Resolving Semantic Confusions for Improved Zero-Shot Detection (BMVC Oral Presentation, 2022)

:eyeglasses: At a glance

This repository contains the official PyTorch implementation of our BMVC 2022 paper : Resolving Semantic Confusions for Improved Zero-Shot Detection, a work done by Sandipan Sarma, Sushil Kumar and Arijit Sur at Indian Institute of Technology Guwahati.

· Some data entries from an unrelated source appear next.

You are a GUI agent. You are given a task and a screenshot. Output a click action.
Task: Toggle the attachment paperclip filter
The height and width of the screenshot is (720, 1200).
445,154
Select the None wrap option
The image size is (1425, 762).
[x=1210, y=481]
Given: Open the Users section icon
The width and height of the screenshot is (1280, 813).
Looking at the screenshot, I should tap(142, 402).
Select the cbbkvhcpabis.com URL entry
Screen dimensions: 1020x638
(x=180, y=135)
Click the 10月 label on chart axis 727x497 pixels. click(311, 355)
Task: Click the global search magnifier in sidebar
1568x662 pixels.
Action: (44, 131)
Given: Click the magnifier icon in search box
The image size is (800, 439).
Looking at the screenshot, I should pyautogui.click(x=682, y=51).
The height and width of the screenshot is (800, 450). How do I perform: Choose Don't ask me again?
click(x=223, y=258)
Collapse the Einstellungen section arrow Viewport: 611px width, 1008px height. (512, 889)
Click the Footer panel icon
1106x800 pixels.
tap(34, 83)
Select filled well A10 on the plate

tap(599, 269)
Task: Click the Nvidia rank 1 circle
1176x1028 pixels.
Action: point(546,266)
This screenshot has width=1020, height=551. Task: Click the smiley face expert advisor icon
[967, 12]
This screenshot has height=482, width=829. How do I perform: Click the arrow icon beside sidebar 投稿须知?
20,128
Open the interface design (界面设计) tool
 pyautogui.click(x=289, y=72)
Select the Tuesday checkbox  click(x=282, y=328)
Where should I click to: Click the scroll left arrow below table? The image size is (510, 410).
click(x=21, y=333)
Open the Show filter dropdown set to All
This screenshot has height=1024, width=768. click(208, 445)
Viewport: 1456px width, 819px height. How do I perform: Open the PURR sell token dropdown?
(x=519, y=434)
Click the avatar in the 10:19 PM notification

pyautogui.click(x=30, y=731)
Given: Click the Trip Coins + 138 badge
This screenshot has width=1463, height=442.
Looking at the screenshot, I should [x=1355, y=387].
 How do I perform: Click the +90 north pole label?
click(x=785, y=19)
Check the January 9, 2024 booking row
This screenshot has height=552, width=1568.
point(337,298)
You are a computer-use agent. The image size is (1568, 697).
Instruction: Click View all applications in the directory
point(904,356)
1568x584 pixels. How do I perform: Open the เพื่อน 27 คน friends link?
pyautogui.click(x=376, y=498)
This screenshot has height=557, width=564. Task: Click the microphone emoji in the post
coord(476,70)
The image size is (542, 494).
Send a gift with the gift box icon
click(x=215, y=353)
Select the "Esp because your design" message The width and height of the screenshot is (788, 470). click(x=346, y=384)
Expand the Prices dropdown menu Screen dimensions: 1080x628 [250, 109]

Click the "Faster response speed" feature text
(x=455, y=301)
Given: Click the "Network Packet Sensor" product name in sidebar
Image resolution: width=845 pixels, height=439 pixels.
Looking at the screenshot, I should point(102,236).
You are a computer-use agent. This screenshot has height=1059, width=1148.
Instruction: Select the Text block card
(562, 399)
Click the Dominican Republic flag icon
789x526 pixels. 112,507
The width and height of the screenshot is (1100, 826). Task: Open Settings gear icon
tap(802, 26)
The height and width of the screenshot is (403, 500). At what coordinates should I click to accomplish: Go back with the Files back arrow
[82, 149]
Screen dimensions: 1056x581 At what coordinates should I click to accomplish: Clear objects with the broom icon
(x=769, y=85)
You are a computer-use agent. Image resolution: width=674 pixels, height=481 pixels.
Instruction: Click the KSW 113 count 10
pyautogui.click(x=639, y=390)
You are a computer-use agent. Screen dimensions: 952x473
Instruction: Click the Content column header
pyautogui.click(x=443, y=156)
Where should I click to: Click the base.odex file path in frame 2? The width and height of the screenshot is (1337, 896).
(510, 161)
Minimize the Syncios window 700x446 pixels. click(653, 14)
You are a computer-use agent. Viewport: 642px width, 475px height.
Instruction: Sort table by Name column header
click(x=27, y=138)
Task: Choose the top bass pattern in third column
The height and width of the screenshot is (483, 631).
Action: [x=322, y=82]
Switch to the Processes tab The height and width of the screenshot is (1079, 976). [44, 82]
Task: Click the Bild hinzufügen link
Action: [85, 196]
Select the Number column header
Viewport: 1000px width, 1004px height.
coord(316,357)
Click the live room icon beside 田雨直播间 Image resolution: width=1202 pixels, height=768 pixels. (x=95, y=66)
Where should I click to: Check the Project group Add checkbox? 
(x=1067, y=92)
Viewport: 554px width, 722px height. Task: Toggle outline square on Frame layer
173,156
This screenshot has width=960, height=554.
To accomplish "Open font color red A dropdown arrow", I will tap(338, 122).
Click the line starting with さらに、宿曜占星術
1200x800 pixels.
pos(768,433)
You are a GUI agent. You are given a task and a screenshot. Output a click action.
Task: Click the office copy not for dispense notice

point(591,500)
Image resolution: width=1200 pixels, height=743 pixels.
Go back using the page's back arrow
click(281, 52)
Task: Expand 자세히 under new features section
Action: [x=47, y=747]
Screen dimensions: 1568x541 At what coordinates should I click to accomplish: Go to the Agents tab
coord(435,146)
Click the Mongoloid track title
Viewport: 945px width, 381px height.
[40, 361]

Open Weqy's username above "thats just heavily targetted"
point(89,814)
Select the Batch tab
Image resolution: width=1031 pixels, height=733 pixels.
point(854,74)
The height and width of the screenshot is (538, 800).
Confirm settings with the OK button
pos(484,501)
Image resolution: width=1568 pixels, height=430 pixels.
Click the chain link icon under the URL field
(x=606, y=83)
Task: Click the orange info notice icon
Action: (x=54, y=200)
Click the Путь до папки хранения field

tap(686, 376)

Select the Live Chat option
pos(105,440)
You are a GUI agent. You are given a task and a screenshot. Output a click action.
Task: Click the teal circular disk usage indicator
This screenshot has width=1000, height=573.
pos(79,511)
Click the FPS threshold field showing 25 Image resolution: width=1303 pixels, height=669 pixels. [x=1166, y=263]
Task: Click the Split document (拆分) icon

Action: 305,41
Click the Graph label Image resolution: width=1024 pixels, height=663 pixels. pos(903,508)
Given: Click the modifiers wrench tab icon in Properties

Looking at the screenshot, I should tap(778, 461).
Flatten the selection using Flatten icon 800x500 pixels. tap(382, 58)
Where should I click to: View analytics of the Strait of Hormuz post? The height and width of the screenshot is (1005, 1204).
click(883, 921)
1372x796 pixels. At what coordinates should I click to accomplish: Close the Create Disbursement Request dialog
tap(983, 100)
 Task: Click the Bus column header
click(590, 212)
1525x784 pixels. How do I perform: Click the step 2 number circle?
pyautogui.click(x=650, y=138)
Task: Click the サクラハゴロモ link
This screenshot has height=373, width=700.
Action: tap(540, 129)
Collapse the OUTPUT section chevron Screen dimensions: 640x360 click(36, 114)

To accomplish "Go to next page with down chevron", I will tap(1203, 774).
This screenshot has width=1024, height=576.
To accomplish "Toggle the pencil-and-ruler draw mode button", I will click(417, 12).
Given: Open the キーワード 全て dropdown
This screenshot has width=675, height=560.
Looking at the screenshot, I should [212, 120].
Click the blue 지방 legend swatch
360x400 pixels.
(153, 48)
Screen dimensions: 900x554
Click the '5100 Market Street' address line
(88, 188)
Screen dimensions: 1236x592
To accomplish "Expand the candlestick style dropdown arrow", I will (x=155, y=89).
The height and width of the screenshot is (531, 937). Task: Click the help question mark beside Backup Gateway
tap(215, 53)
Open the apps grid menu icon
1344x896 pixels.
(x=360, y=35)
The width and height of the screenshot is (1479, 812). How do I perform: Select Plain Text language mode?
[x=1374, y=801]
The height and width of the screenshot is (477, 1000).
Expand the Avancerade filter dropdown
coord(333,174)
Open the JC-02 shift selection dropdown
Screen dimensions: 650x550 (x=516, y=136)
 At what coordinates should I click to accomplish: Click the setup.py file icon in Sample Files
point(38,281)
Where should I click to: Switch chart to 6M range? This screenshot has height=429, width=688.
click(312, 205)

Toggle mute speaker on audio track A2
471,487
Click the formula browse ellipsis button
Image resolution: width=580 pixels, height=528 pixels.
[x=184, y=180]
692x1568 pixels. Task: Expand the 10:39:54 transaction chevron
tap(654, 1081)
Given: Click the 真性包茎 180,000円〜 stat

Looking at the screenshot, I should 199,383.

Supervised deep learning-based object detection models like Faster-RCNN and YOLO have seen tremendous success in the last decade or so, but are limited by the availability of large-scale annotated datasets, failure to recognize the changing object appearances over time, and ability to detect unseen objects.
Zero-shot detection (ZSD) is a challenging task where we aim to recognize and localize objects simultaneously, even when our model has not been trained with visual samples of a few target (“unseen”) classes. This is achieved via knowledge transfer from the seen to unseen classes using semantics (attributes) of the object classes as a bridge.
Semantic confusion: Knowledge transfer in existing ZSD models is not discriminative enough to differentiate between objects with similar semantics, e.g. car and train.
We propose a generative approach and introduced triplet loss during feature generation to account for inter-class dissimilarity.
Moreover, we show that maintaining cyclic consistency between the generated visual features and their class semantics is helpful for improving the quality of the generated features.
Addressed problems such as high false positive rate and misclassification of localized objects by resolving semantic confusion, and comprehensively beat the state-of-the-art methods.

method
The primary novelty of our model lies in the incorporation of triplet loss based on visual features, assisted by a cyclic-consistency loss

:newspaper: News

Added code for obtaining detection results on a custom image. See our updated step 6.
Uploaded instructions for applying our method on custom datasets.
New definitions uploaded for explaining the script hyperparameters.
The configuration file for setting up the detection pipelines in the case of MS-COCO is mmdetection/configs/faster_rcnn_r101_fpn_1x.py. For PASCAL-VOC, always replace it with mmdetection/configs/pascal_voc/faster_rcnn_r101_fpn_1x_voc0712.py wherever you encounter any argument for the config path.
See step 6 for hard-coded arguments during evaluation.

:video_camera: Video

This paper was presented at the BMVC Orals, 2022.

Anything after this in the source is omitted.